Tuesday, March 22, 2011
It's the nutrition stupid!
So I have this deep dark secret. I don't hate vegetables. I know that's shocking, but I don't. My friend Jessica called me out on it last year when we were away in Virginia together and I was raving about the shrimp and avocado appetizer we'd had the night before. It's true, I don't. I just am insanely picky about how they are prepared so it's easier to just tell people I don't like them. Instead of saying, sorry it's just I'm not into boiling them, please don't take it personally...
The problem with that is people take that as a license to talk to you like you're 5 years old. Which is really annoying.

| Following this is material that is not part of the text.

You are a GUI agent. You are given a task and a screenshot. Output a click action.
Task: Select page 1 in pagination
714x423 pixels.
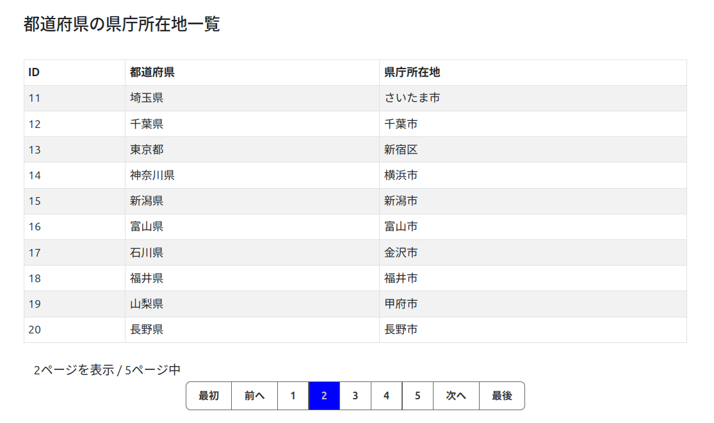click(x=293, y=395)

You just want to say you know my girlfriend makes this spinach appetizer that I pop like cheese doodles and my sister-in-law has a cucumber soup that is amazing AND she has a roasted balsamic asparagus recipe that I have not only stolen but make several times a week. But I keep it to myself and stay a closet vegetation liker. I love sweet potatoes, corn on the cob, and one of my favorite salads is baby spinach and pears with goat cheese. I also love berries, avocados, peppers, apples, pears, tomatoes, carrots (raw only, I hate them cooked for some reason), celery, mushrooms (all kinds), squash, among others. I do however HATE bitter veggies. I mean really, WTF is up with okra? Peas taste like plastic to me. And I'm not a huge fan of oranges (except blood oranges, I like those.) Oh and I LOVE beans, though they don't count as veggies I know.
Now I don't mean to imply that I eat healthfully. I do not! In fact if the fate of the human race depends on how fast I can polish off a bag of potato chips, you are all safe my friends. I am a lazy eater, I'd rather eat what is convenient than make myself something healthful. Which is the worst kind of eater you can be, quite frankly.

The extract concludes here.